Vier dagen na dit consult komt klager weer met zijn dochter bij verweerder. Verweerder noteert dan dat patiënte nog steeds last heeft. Verweerder doet nogmaals lichamelijk onderzoek en vindt geen asdrukpijn aan de pols. Verweerder acht een minimaal fissuurtje (barstje) wel mogelijk maar besluit toch maar even aan te zien. Klager heeft ter zitting verklaard dat zijn dochter erg veel last had, ’s-nachts daarvan niet sliep en hij het daar erg moeilijk mee had. Dit is blijkbaar tijdens het consult op 13 mei 2008 verweerder niet duidelijk geworden. Wellicht dat de taalbarrière daar een rol in heeft gespeeld, maar er zijn geen aanknopingspunten om aan te nemen dat verweerder daarvoor een verwijt treft.  

Het was beter geweest bij dit tweede consult, vanwege de klachten, wel een foto te laten maken, los van de wetenschap achteraf dat er  inderdaad sprake was van een greenstickfractuur. De beslissing van verweerder om toch nog maar aan te zien acht het college, gelet op de gegevens die verweerder op dat moment had, echter verdedigbaar. Een barstje geneest namelijk vaak ook zonder veel klachten en zonder (gips)behandeling.

Bij dit oordeel is van belang dat verweerder, zo verklaarde hij ter zitting, heeft aangegeven dat hij, net zoals hij dat bij het eerste consult had gedaan, heeft geadviseerd na een week bij verergering van de klachten terug te komen. Na het eerste consult was klager vier dagen later teruggekomen. Jammer is dat klager pas drie weken na het tweede consult weer naar de huisarts is gegaan. Verweerder kan hiervan echter geen tuchtrechtelijk verwijt worden gemaakt.

5.5  

De conclusie van het college is dan ook dat verweerder niet heeft gehandeld in strijd met de zorg die hij als huisarts behoorde te betrachten en dat de klacht als ongegrond dient te worden afgewezen.

6.      DE BESLISSING

Het college wijst de klacht af.

Aldus gedaan in raadkamer door mr.
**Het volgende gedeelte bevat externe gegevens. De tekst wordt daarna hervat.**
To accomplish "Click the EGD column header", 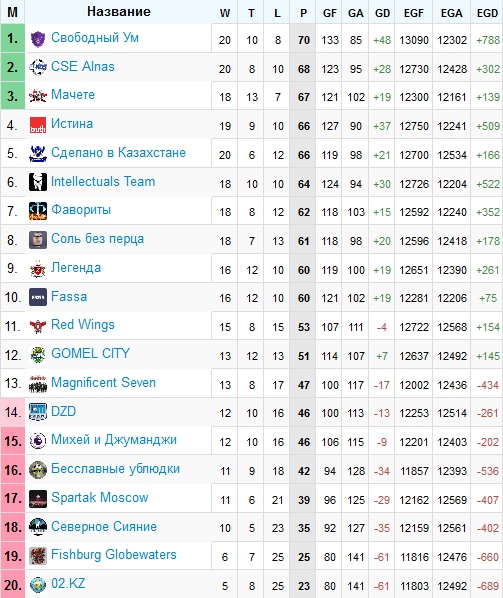I will point(487,13).
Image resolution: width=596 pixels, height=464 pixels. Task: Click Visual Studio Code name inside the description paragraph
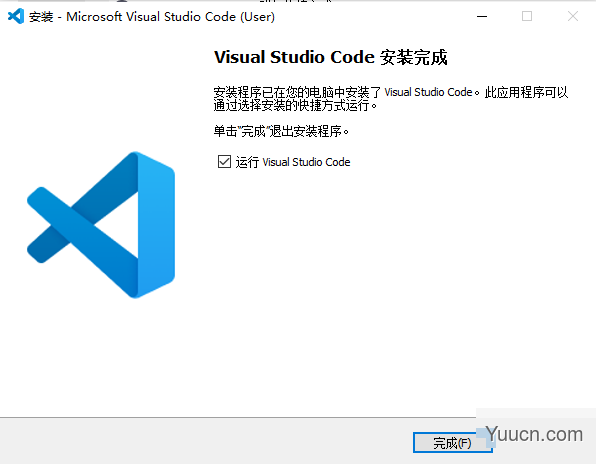click(428, 92)
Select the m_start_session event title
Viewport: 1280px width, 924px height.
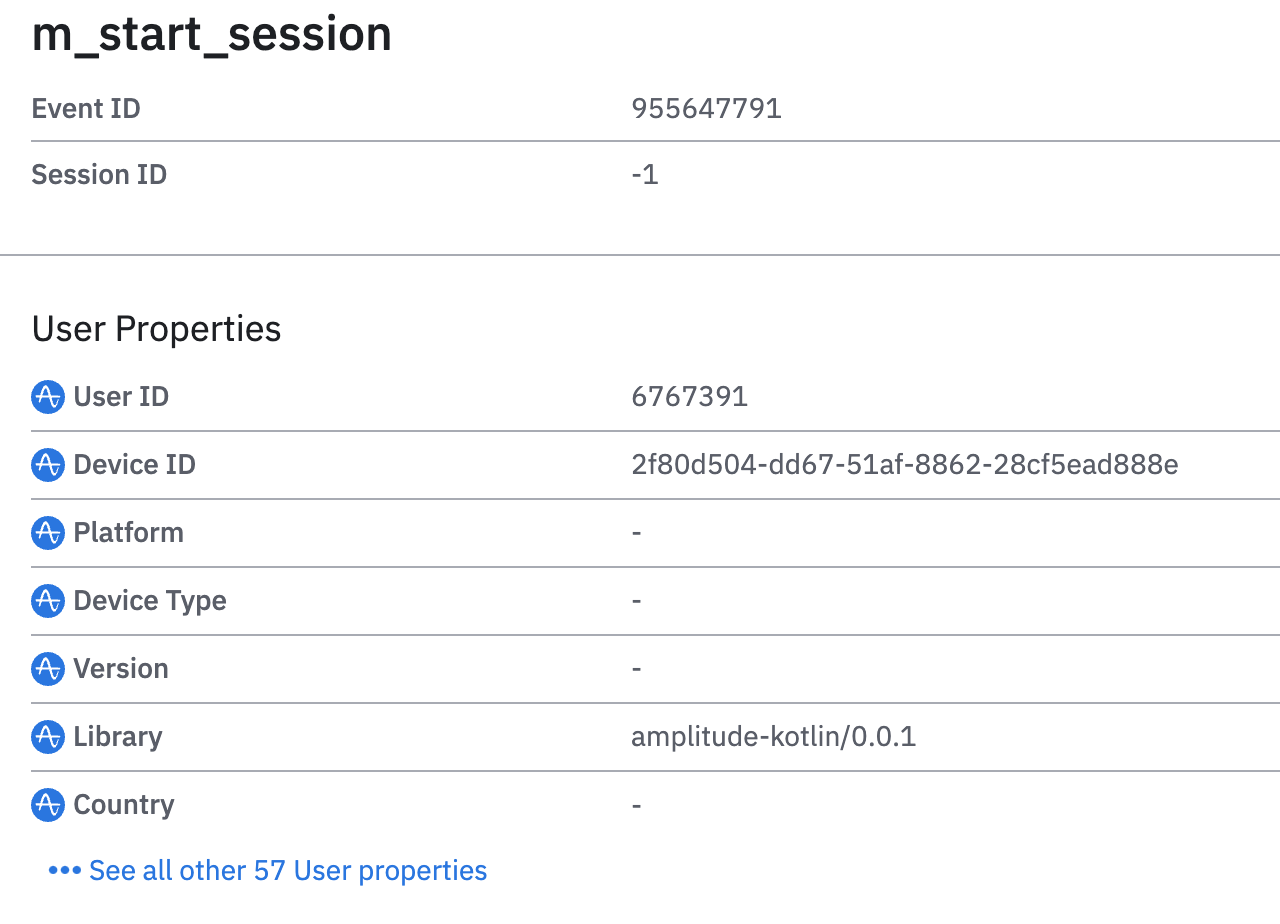tap(211, 34)
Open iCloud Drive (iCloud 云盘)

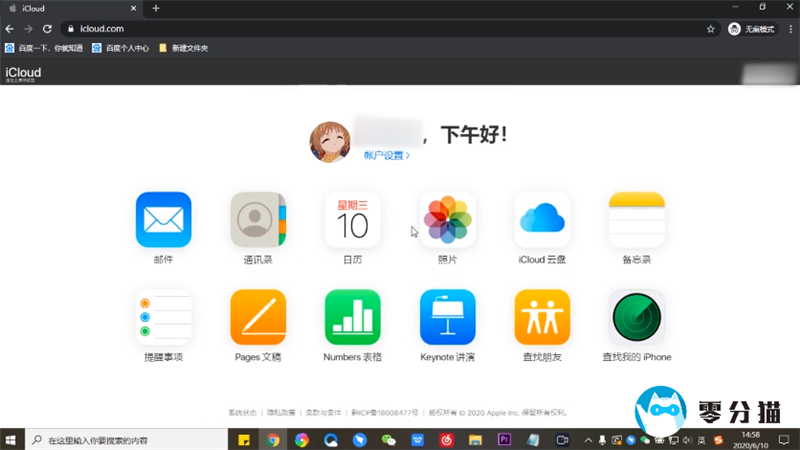[x=542, y=219]
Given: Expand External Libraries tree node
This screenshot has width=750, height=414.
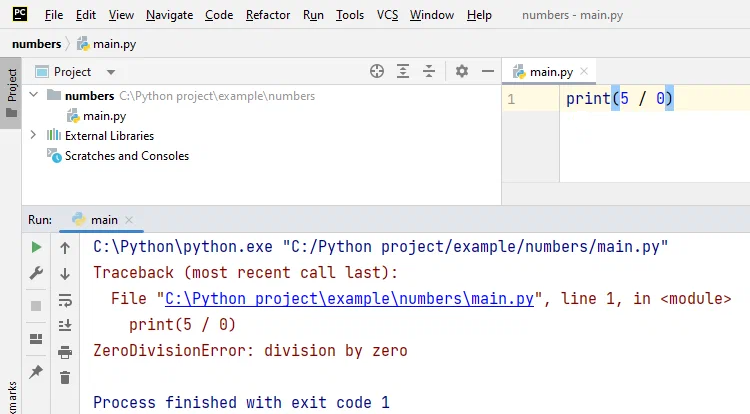Looking at the screenshot, I should point(34,135).
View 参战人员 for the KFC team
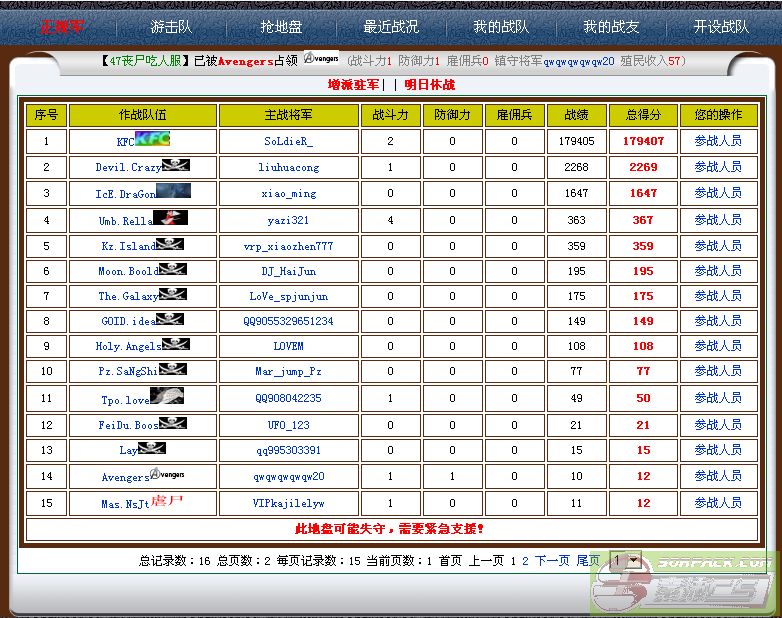The image size is (782, 618). (718, 141)
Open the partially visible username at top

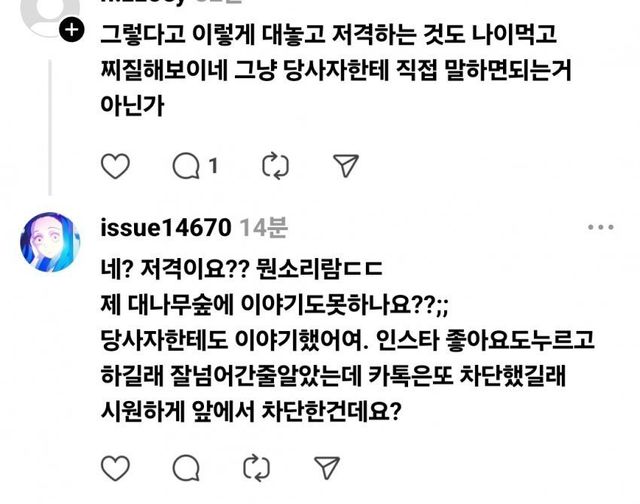click(x=171, y=2)
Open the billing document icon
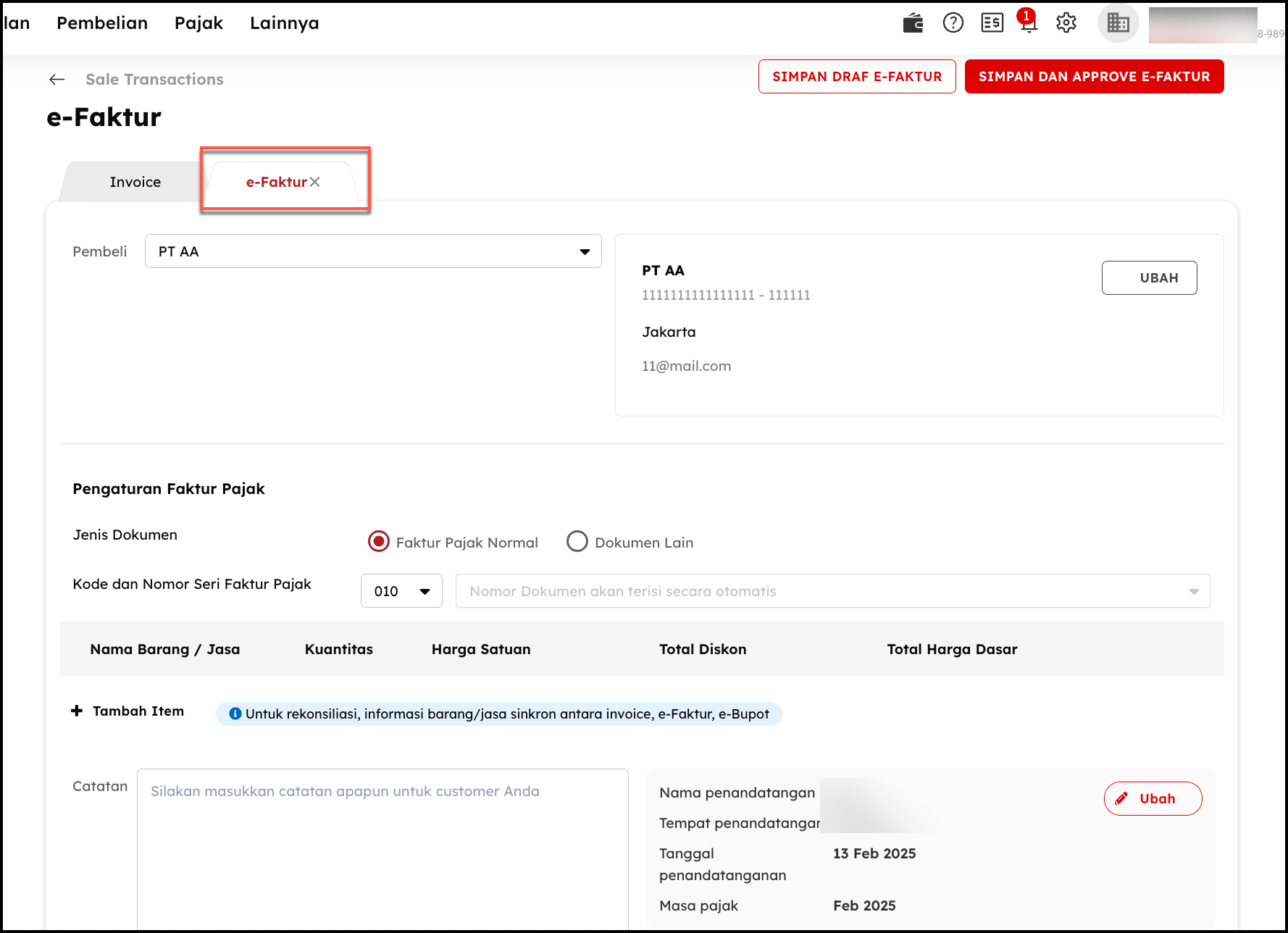This screenshot has width=1288, height=933. (992, 23)
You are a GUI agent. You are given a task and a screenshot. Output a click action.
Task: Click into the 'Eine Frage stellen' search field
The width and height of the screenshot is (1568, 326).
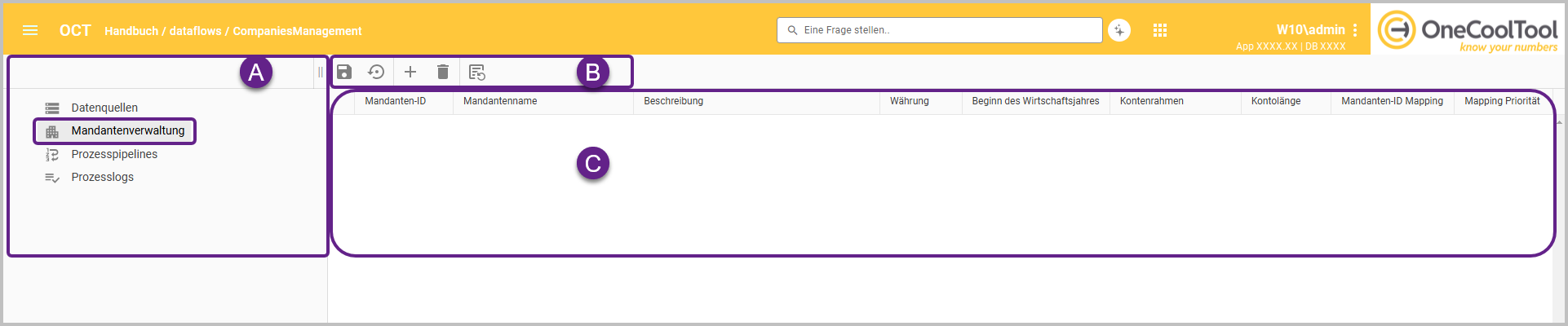[x=946, y=30]
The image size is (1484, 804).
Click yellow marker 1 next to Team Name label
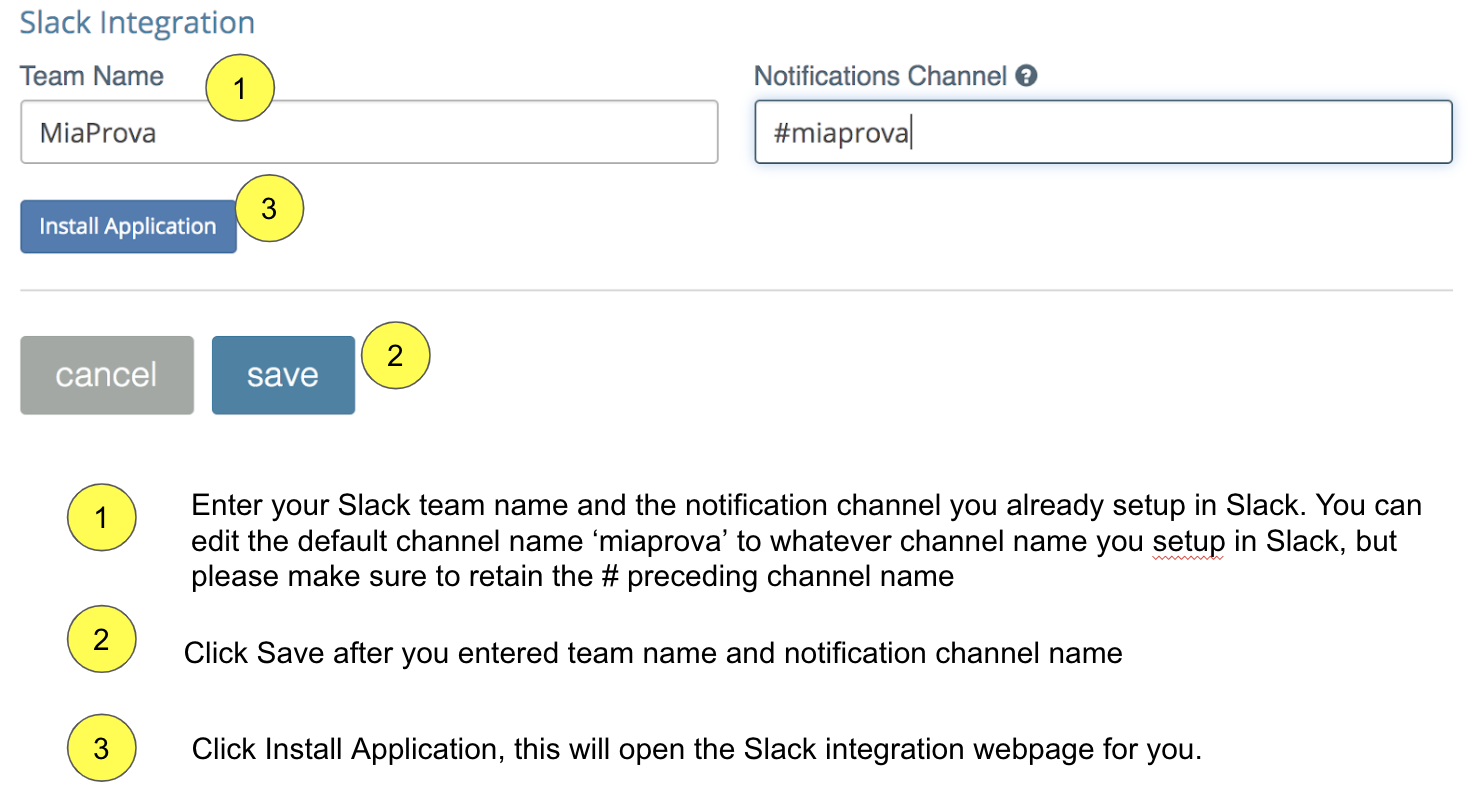[x=240, y=89]
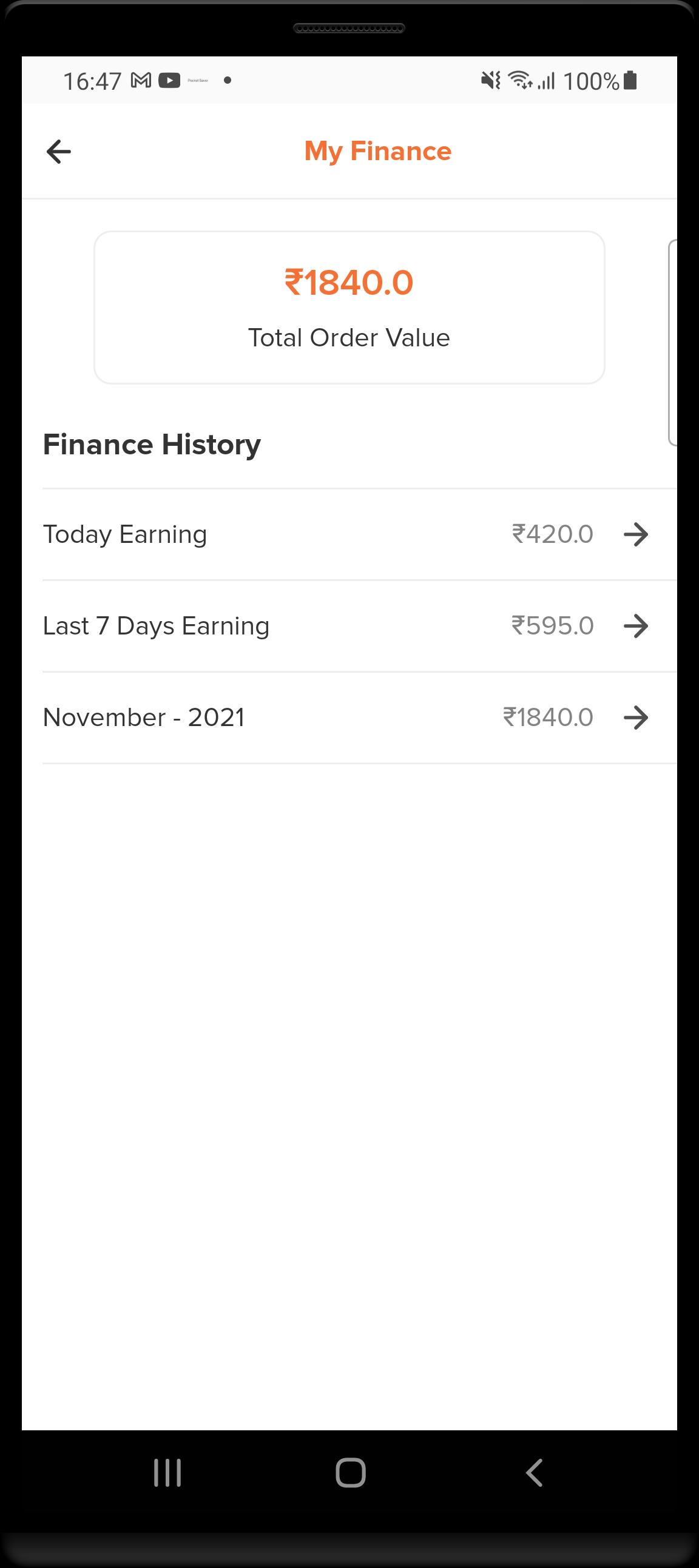The image size is (699, 1568).
Task: Tap the ₹420.0 today earning amount
Action: tap(552, 534)
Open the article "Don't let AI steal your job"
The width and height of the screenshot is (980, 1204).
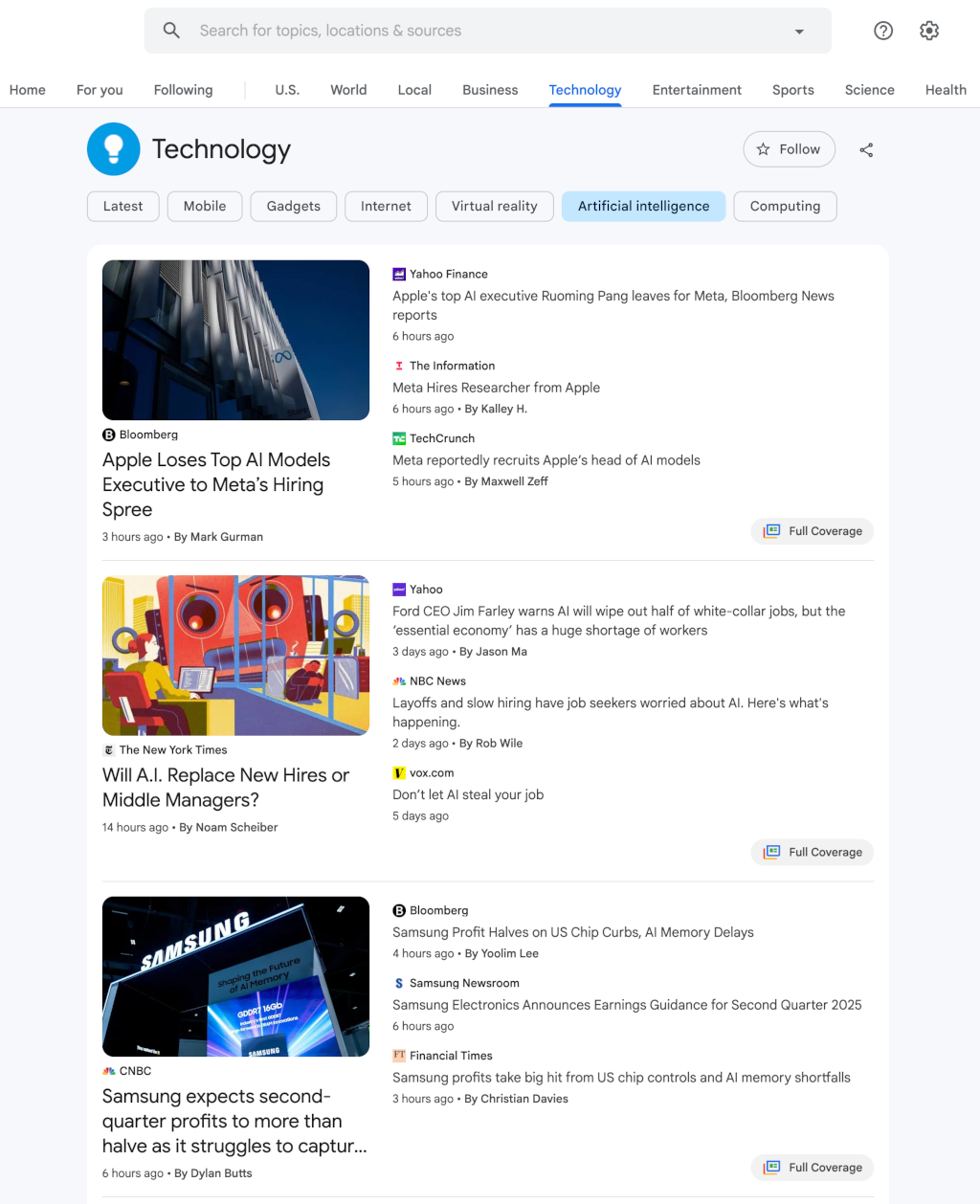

W.J.B. Cornelissen, voorzitter, mr. E.W.M. Meulemans, lid-jurist,G.W.A. Diehl, M.D. Klein Leugemors en A.M. Rijken, leden-geneeskundigen, in tegenwoordigheid van mr. H. van der Poel-Berkovits, secretaris en uitgesproken in het openbaar op 14 januari 2010 door mr. A.L. Smit, voorzitter, in tegenwoordigheid van mr. H. van der Poel-Berkovits, secretaris.

                                                                                                                 voorzitter

                                                                                                                 secretaris

Tegen deze beslissing kan binnen zes weken na de dag van verzending van het afschrift ervan schriftelijk hoger beroep worden ingesteld bij het Centrale Tuchtcollege voor de Gezondheidszorg door:

a. de klager en/of klaagster, voor zover de klacht is afgewezen, of voor zover hij/zij niet-ontvankelijk is verklaard;

b. degene over wie is geklaagd;

c. de hoofdinspecteur of de regionale inspecteur van de volksgezondheid, wie de aangelegenheid uit hoofde van de hun toevertrouwde belangen aangaat.

Het tot het Centrale Tuchtcollege voor de Gezondheidszorg gerichte beroepschrift wordt ingezonden bij de secretaris van het Regionaal Tuchtcollege voor de Gezondheidszorg te Zwolle, door wie het binnen de beroepstermijn moet zijn ontvangen.